Hundreds of Serbs swarmed the area, blocking three red-and-white UN police vans as they moved through the angry crowd and ordering the officers to open the doors.
About half of the 53 arrested Serbs went free. The rest were taken out in armored vehicles and were released by the UN after questioning.
Danish military police said they came under fire from protesters and shot back as they evacuated wounded officers. Machine-gun bursts could be heard until midday, although it was not clear who was firing. At least one UN vehicle and one NATO truck were set ablaze.
The UN said later it was pulling out of the Serb-dominated northern half of Mitrovica because of the shooting.
NATO helicopters hovered above the city and NATO troops remained, but the UN withdrawal could fuel a widespread Kosovo Serb desire to split from largely ethnic Albanian Kosovo and rejoin Serbia. The Serb minority dominates about 15 percent of the territory in northern Kosovo, including about a third of Mitrovica, Kosovo's second-largest city.
"We will protect you just like we protect the Serbs in Serbia," Slobodan Samardzic, Serbia's government minister for Kosovo, told the protesters.
He urged them to continue protesting with the goal of keeping Kosovo in Serbia.
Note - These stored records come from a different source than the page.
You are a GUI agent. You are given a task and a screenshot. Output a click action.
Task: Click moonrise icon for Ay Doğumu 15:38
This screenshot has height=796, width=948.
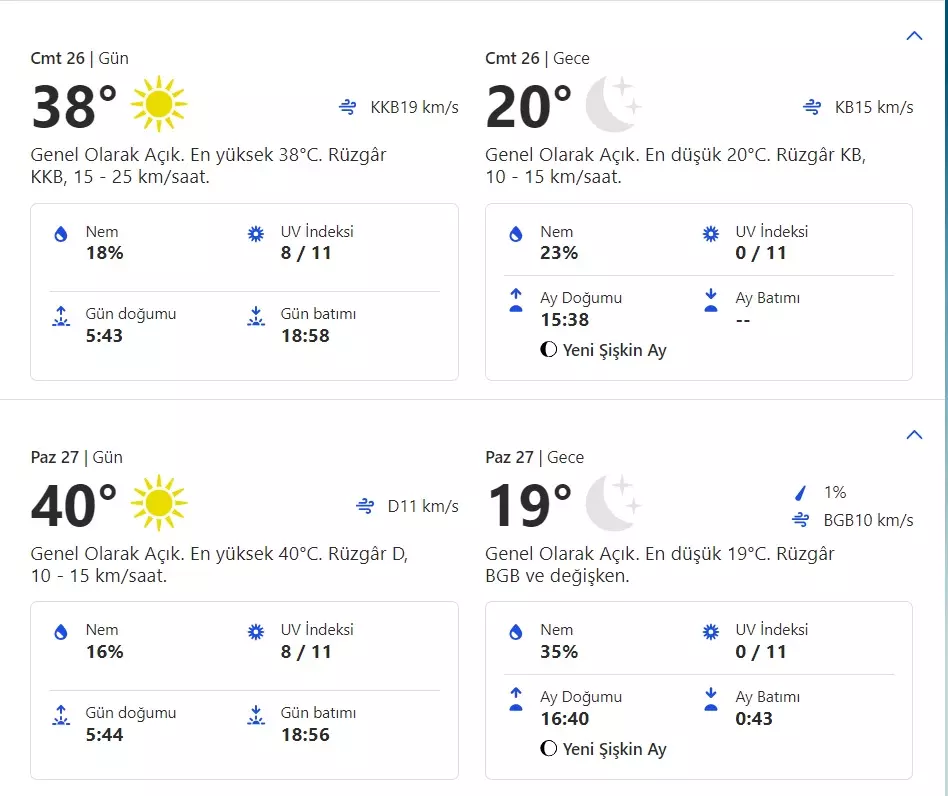[516, 301]
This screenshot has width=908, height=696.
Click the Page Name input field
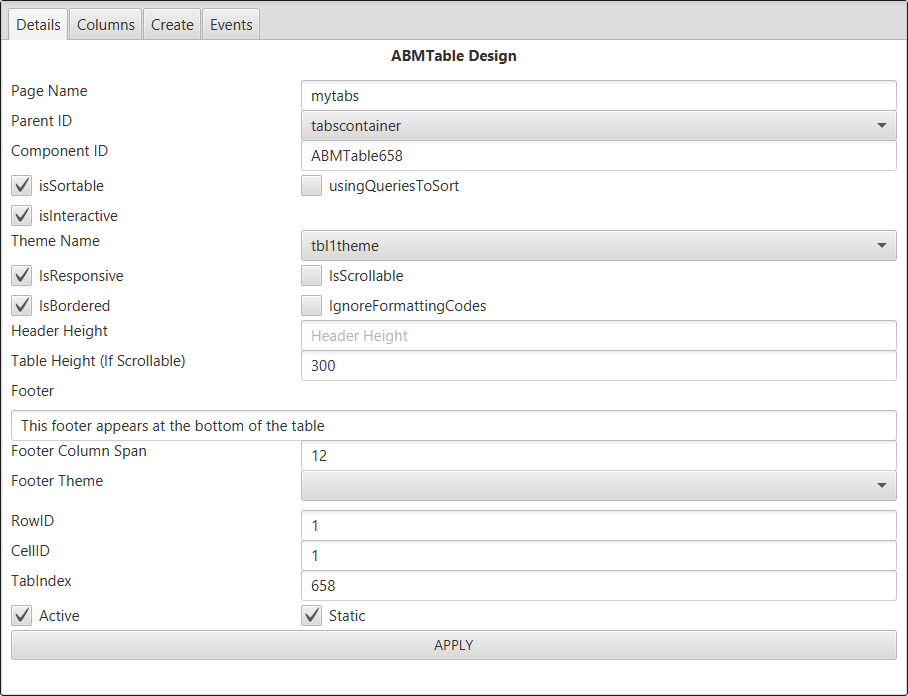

Yesterday's clashes came exactly one month after that Western-backed declaration.
"We will reach the goal only if we are patient, smart and organized and if we believe in what we want to accomplish," Samardzic said in the clearest indication yet that Serbia's government is orchestrating the protests.
Contributors to the NATO force said 27 Polish officers, 15 Ukrainians, and about 20 French soldiers were wounded, with eight French troops taken to hospital. One of the French soldiers suffered head wounds from the explosion of a Molotov cocktail, though none had serious injuries. Authorities did not say how the other peacekeepers were wounded.
Hospital officials said most of the civilians suffered injuries from stun grenades, tear gas, and explosive devices. One struck in the eye by a bullet was in critical condition.